Page extract:

Start of Block

A coronavirus outbreak among 45 people at the University of Southern California has been tied to three fraternities, Los Angeles County’s top health official announced Wednesday.
The outbreak is the largest among colleges and universities in the county, Public Health Director Dr. Barbara Ferrer said.
A group of graduate students at USC, some of whom live together, also became infected after socializing.
Additionally, a separate outbreak is being investigated at UCLA after “a number” of football players returned to campus and tested positive, Ferrer said. She did not provide additional details about either of the outbreaks.
Ferrer highlighted the hotspots before announcing the county’s preliminary protocols for reopening higher education settings, which she noted will not happen anytime soon.
“I know that so many students and teachers and staff are eager to return to their campuses, but it simply won’t be possible to return to collegiate life as we knew it before. Dorms, classrooms and social life that’s offered by our colleges and universities create high-risk, activities and become high-risk settings for the spread of COVID-19,” Ferrer said. “Given that this virus has reached every single part of the country, and will be an unwelcome visitor hitching a ride with students as they return to our campuses, we need to be very vigilant in how we reopen.”
Ferrer said the county will follow any guidelines released by the state regarding the reopening of colleges and universities, but indicated that local officials are planning for the safe return of students and faculty.

End of Block

To do:
A - In the news report on the USC outbreak, rewrite the part that begins with the words "A coronavirus outbreak" and ends with "official announced Wednesday.", swapping "fraternities" for "sororities".
B - Continue the news report on the USC outbreak from its last sentence.
The lines that follow come from a different source than the news report on the USC outbreak.

Excerpted records:
Start of Block

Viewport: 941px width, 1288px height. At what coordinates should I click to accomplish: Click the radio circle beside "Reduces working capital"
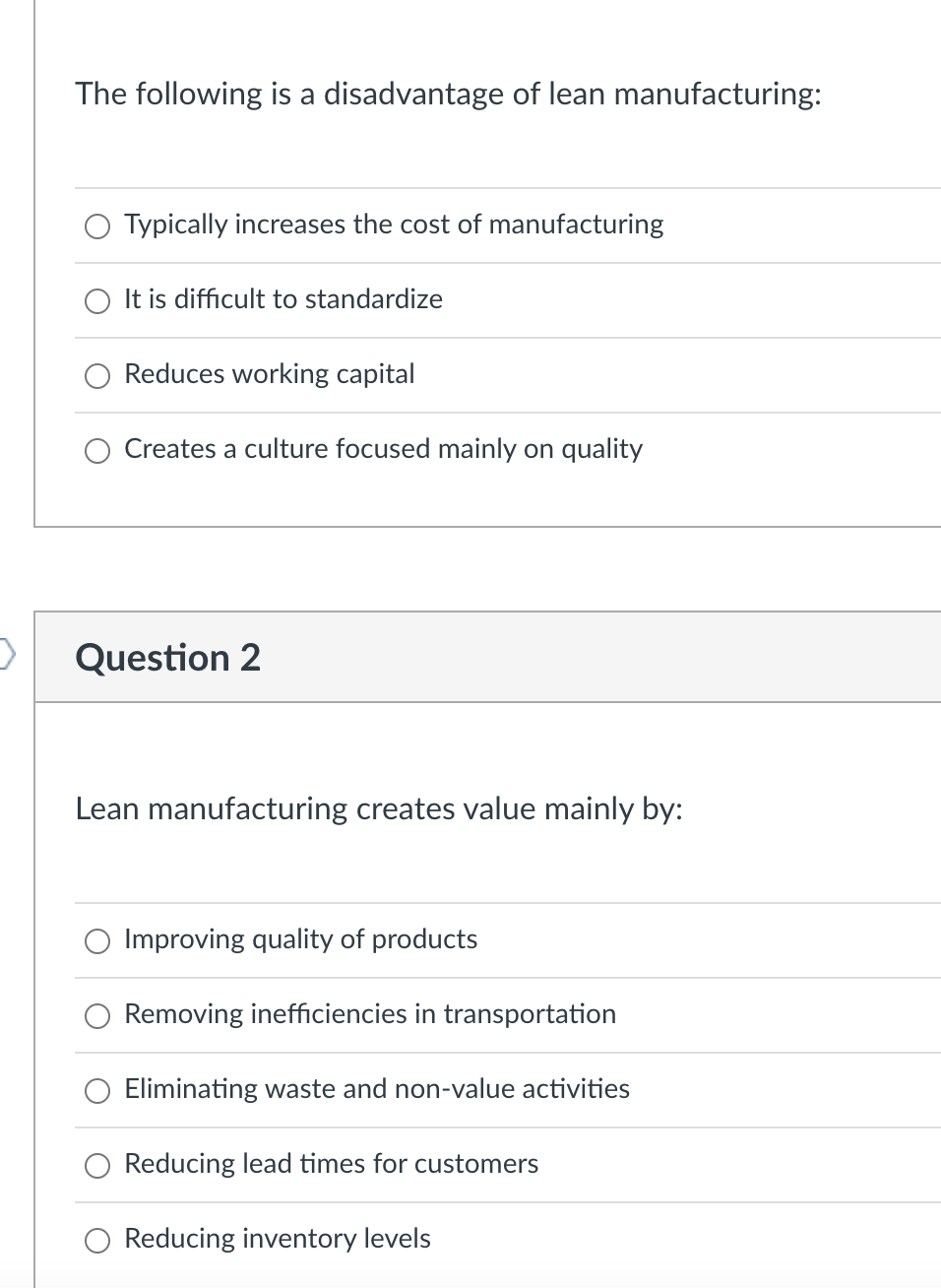(96, 375)
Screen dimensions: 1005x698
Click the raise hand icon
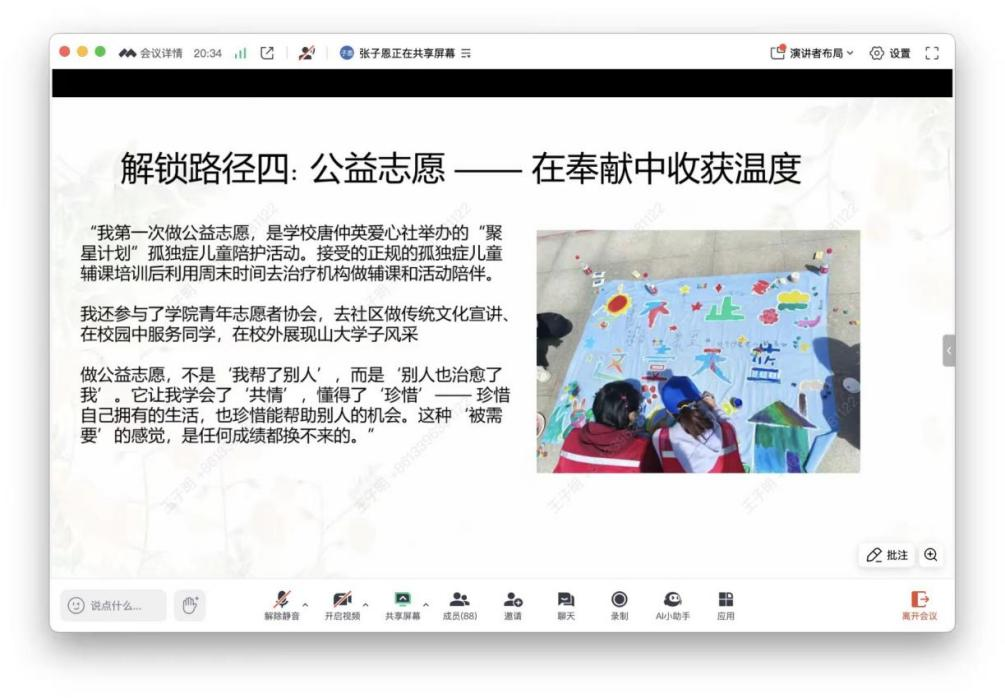click(x=189, y=605)
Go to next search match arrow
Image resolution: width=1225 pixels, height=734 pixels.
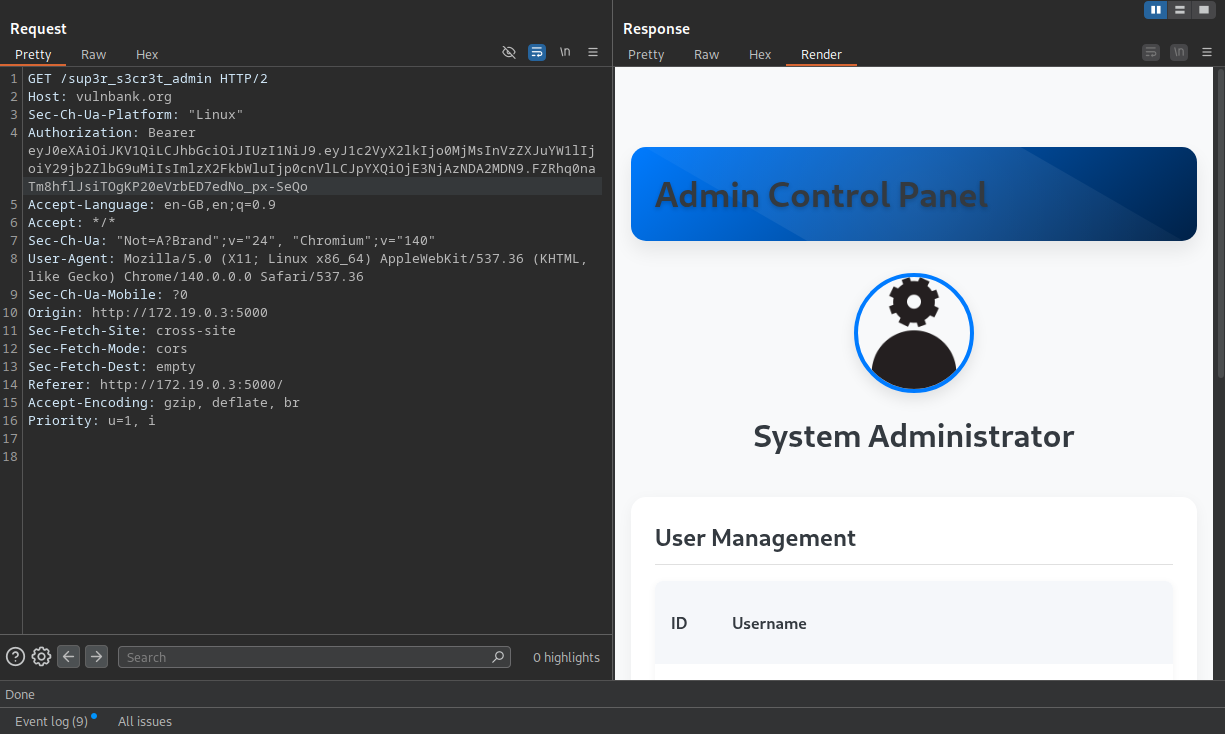point(96,657)
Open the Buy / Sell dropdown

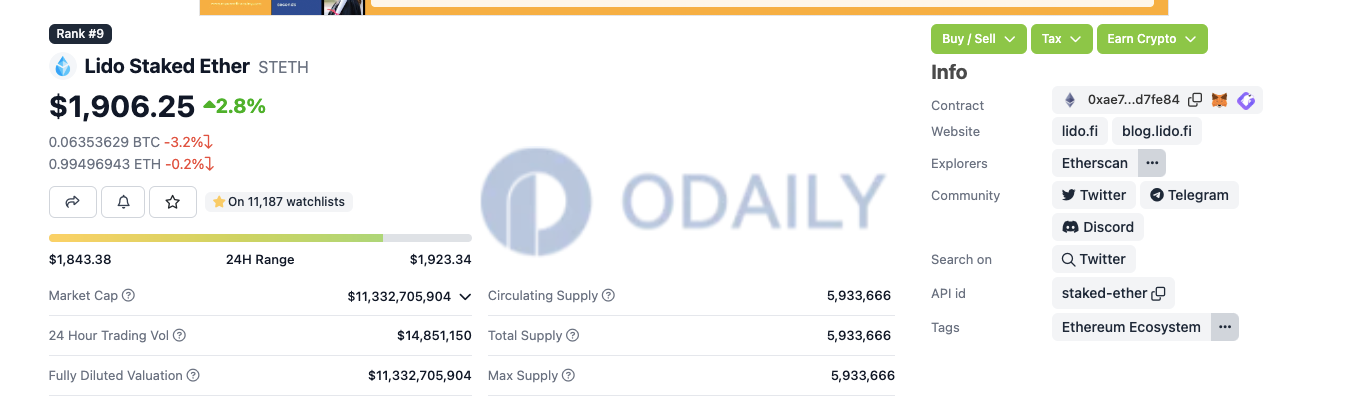click(979, 39)
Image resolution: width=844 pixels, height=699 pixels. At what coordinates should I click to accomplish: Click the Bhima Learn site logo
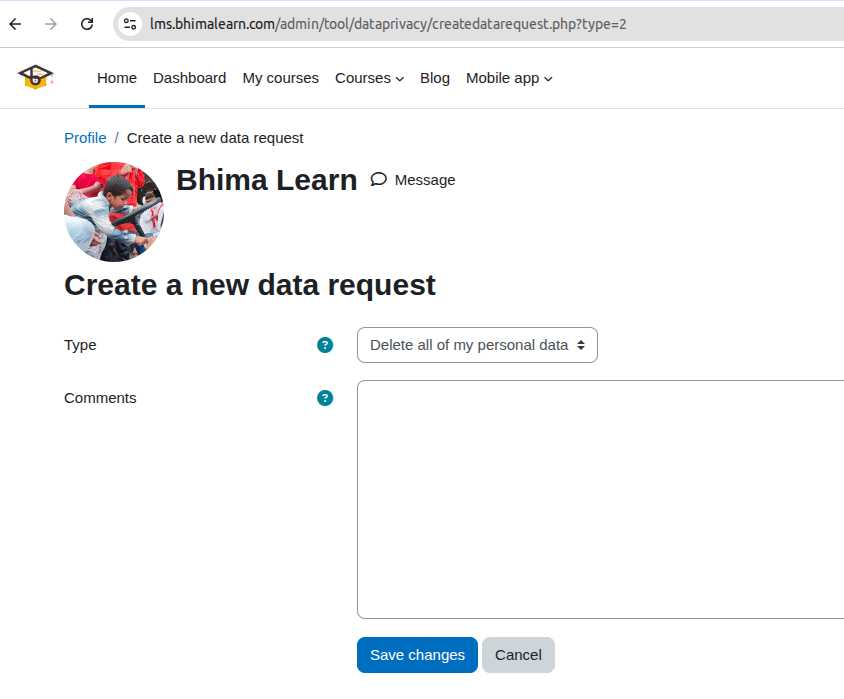coord(36,77)
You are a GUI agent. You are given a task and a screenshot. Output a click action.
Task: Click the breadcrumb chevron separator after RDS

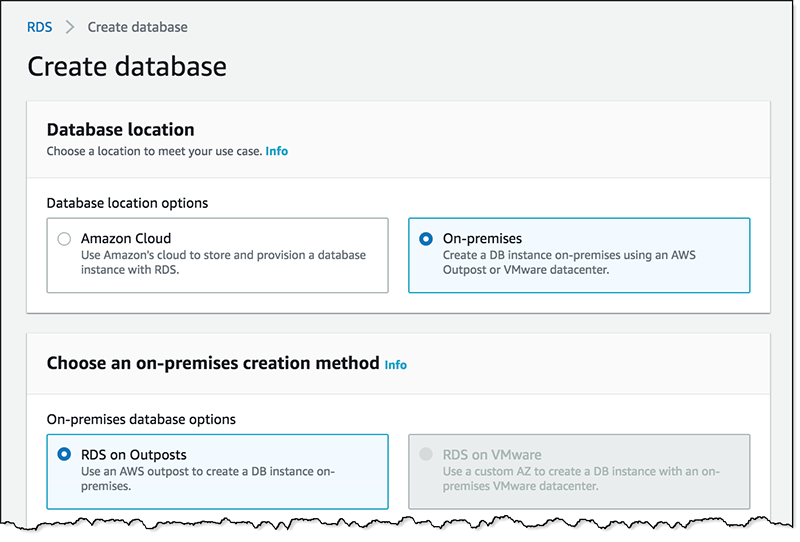point(70,27)
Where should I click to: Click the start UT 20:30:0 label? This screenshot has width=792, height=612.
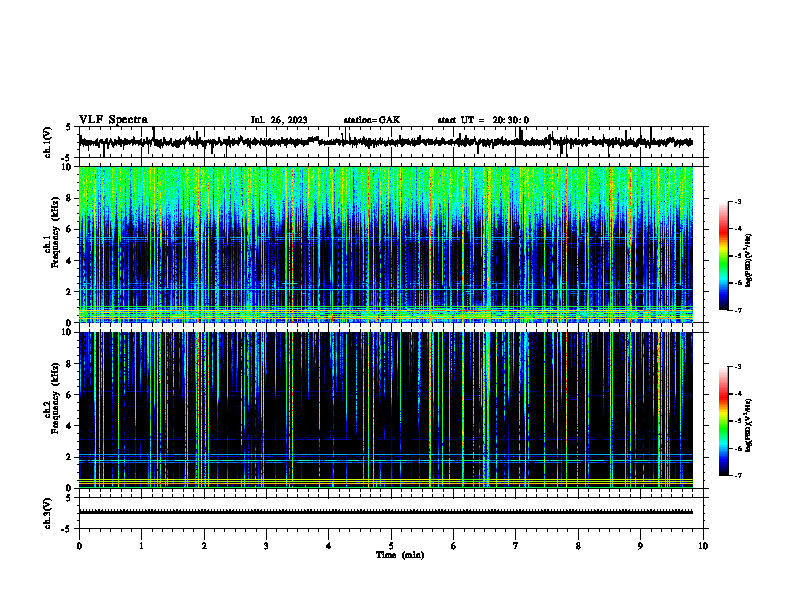point(483,120)
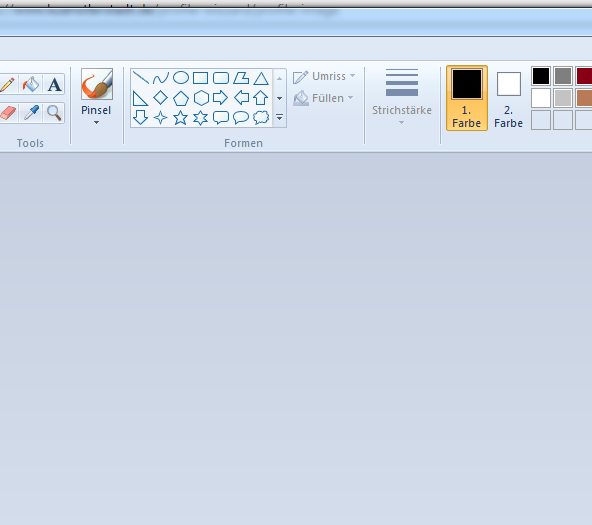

End of Block

Activity answers:
A -
A coronavirus outbreak among 45 people at the University of Southern California has been tied to three sororities, Los Angeles County’s top health official announced Wednesday.

B -
“The common thread is that colleges and universities, like all other workplaces and places in our community, will have to step up their infection control practices, including the regular sanitizing of common spaces, consistent use of face coverings in all parts of the campus, and the reconfiguration of campus spaces, including dorms, to enable appropriate physical distancing,” Ferrer said.
Infections and community spread among younger people remains a concern in Los Angeles County, especially since that age group is more likely to want to gather with people outside their household, Ferrer said.
Nearly 60% of the 2,347 new COVID-19 cases reported Wednesday were in residents between 18 and 49 years old.
This week, officials effectively banned gatherings following a fatal shooting at a massive party at a Beverly Crest home.
“Gatherings of people from different households are such a bad idea at this point in time, particularly when this is happening as many have expanded the number of their contacts with others because they are back at work, or they are going out shopping, and they’re eating out,” the director said.
Infections among younger people have increased dramatically during the summer months, Ferrer noted.
Since the beginning of June, for example, case rates of people between 30 and 48 are the highest among all age groups in the county.
Additionally, case rates among people between 18 to 29 quadrupled from the beginning of June the end of July.
“This explosive growth in cases shows that these two age groups continue to drive new infections,” Ferrer said.
And while hospitalizations and deaths are trending down for every age group in the county, that doesn’t mean younger people aren’t at risk.
“No matter how young you are, you are at risk for death from COVID-19,” Ferrer stressed. “It’s also important to remember that although you as an individual, particularly a younger adult, may not suffer these devastating consequences from COVID-19, you could infect someone you love, and that could be a relative or friend, and you could infect someone in your community, who could get very sick, and unfortunately pass away.”
That’s why the county is spearheading a new educational campaign to target young people amid the coronavirus crisis. Officials encouraged younger individuals to share their stories on social media using #TheRiskIsReal, and will be putting up billboards cautioning about the effects of COVID-19.
Ferrer on Wednesday reported 68 new coronavirus-related deaths, bringing the total number of fatalities in the county to 4,825. Ferrer noted that number of new total cases she reported Wednesday could be higher after technology issues in California’s lab reporting system resulted in an undercount of local cases. So far, there are a total of 197,912 coronavirus cases in the county.